Anthropic Just Gave You 3 Tools That Work While You're Gone.
TL;DR
Anthropic’s new trio turns Claude into a real “while you’re gone” worker — Nate argues scheduled tasks, Dispatch, and computer use finally create a secure, widely available agent stack that can deliver finished work, not just more summaries and briefs to read.
Dispatch is more than persistent chat on your phone — after pairing Claude mobile with desktop via QR code, your phone becomes a command surface that can spawn multiple parallel co-work sessions on your computer, each with its own context, files, and connectors.
Scheduled tasks close the “important but never urgent” gap — Anthropic runs jobs in its own cloud environment with configurable network access and setup scripts, and Nate highlights Anthropic’s own use case of keeping a Go/Python library in sync automatically.
Computer use matters because most business tools still have no clean API or MCP server — Nate calls MCP the “universal USB of the AI age,” but says old Jira setups, bespoke ERPs, SAP screens, and other antique systems are exactly where keyboard-and-mouse automation starts taking real work off your desk.
The practical benchmark is simple: does the agent remove work from your plate? — Nate dismisses “proactive briefing” demos and overused travel-planning showcases as pseudo-work, contrasting them with useful jobs like AI news monitoring, airfare tracking, bill reminders, research prep, and overnight code maintenance.
The bigger shift is psychological, not technical — he says 2026 is about learning to act like a manager, trusting agents to work while you’re away, and getting comfortable not hovering while Claude does hours of parallel work from your pocket.
The Breakdown
The real unlock: work that leaves your desk
Nate opens with a blunt distinction: most AI agent demos are optimized to look impressive, not to actually remove tasks from your life. His standard is simple — if the agent just produces another doc for you to review, that’s not leverage; the win is when the work is simply done while you’re out living your life.
Scheduled tasks as the first real primitive
He starts with Claude’s scheduled tasks, framing them as the first Lego brick: a cloud-run computer you can message with a repo, schedule, and prompt, even when your laptop is off. Anthropic apparently uses it internally to keep a Go/Python library in sync — exactly the kind of important, never-urgent maintenance work that usually slips through the cracks.

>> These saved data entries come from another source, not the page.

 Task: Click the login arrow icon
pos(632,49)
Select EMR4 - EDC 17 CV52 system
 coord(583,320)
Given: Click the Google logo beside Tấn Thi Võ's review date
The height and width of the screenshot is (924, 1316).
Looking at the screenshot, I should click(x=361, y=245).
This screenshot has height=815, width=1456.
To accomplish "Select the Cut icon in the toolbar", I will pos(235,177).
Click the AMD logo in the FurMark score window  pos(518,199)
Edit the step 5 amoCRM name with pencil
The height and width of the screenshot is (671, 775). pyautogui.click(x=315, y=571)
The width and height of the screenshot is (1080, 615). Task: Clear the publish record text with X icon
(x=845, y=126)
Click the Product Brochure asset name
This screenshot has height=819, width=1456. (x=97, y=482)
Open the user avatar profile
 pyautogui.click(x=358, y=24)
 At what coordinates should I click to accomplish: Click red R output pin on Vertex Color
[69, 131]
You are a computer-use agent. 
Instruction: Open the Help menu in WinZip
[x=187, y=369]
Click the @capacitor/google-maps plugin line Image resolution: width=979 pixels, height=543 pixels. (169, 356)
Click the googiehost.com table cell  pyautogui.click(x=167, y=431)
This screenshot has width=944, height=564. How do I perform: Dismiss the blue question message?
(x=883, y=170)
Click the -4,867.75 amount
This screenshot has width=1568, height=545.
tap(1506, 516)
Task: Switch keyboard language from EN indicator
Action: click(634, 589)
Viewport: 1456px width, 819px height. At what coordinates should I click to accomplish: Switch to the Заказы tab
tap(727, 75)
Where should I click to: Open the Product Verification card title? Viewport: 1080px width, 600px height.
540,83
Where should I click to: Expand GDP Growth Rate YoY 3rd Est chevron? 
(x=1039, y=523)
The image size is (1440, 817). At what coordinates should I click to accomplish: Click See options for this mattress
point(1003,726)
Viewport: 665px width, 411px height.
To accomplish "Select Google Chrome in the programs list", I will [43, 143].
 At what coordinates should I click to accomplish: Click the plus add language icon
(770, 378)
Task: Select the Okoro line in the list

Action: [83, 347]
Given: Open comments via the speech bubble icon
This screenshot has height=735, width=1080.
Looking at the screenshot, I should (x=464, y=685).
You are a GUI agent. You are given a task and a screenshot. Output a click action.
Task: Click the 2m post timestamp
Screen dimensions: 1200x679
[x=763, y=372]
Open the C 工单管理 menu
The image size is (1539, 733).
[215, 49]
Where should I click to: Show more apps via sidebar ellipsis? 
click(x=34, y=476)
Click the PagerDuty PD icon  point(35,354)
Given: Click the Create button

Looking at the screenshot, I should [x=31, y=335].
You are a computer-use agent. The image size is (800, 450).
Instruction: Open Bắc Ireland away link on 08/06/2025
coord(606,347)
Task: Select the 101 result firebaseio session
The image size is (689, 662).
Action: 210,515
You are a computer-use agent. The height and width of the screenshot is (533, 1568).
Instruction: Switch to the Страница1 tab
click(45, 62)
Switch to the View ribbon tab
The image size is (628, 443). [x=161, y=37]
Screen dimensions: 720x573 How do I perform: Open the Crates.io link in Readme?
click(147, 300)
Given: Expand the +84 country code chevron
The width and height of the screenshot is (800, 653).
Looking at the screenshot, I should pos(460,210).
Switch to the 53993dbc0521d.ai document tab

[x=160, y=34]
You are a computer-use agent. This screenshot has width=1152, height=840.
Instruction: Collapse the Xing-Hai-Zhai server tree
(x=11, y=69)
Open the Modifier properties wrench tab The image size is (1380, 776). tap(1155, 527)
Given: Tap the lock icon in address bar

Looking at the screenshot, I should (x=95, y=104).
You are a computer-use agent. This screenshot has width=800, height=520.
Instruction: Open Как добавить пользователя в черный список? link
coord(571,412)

What this looks like outside engineering
Nate gets concrete fast: morning AI-news parsing, hourly airfare checks, and reminders for bills that still can’t be put on autopay. His point is that once native scheduling exists, a surprising amount of life starts to look “agent-shaped,” because anything tied to time and repetition can be handed off.
Dispatch turns your phone into a management console
The next piece is Dispatch, which he says has been misunderstood as mere persistent chat. In his telling, it’s really an orchestration layer: pair phone and desktop by QR code, then launch multiple independent Claude work sessions in parallel, with your phone acting as the command surface and your desktop as the execution surface.
The bounce-house example makes it click
His favorite proof point is product manager Pavle Hurin, who reportedly ran Dispatch for 48 hours while parenting, directing work from the sidelines of a kid’s bounce house. Hurin spent about 25 minutes entering commands while Claude handled hours of parallel competitor analysis and stakeholder messaging — a vivid example of what Nate calls “parallel asynchronization from your pocket.”
The caveats are real, but so is the shift
Nate doesn’t hide the rough edges: your desktop has to stay on, each subtask requests folder access separately, you can’t attach files from the phone yet, and complex multi-app jobs seem to succeed only about half the time in early testing. But he sees that as normal research-preview friction, not a reason to miss the broader shift into a true manager-agent workflow.
Computer use is the biggest deal for builders
For Nate, the most consequential release is computer use, because MCP connectors won’t cover the whole software world any time soon. He calls MCP the “universal USB of the AI age,” but says the real office pain lives in the unreachable long tail: old Jira instances, custom ERP screens, ancient SAP setups, and ugly manual workflows where someone still copies data between systems by hand.
Managed agent vs. self-hosted agent
He closes by contrasting Anthropic with OpenClaw: not safe vs. unsafe, but managed vs. self-hosted. OpenClaw gives you raw freedom and more control if you want to run the closet-server version yourself; Anthropic abstracts away the infrastructure, much like Gmail after self-hosted email or AWS after rack servers. The deeper challenge, he says, is human: learning to trust that the computer is actually doing useful work when we walk away — and building the management habits to take advantage of that.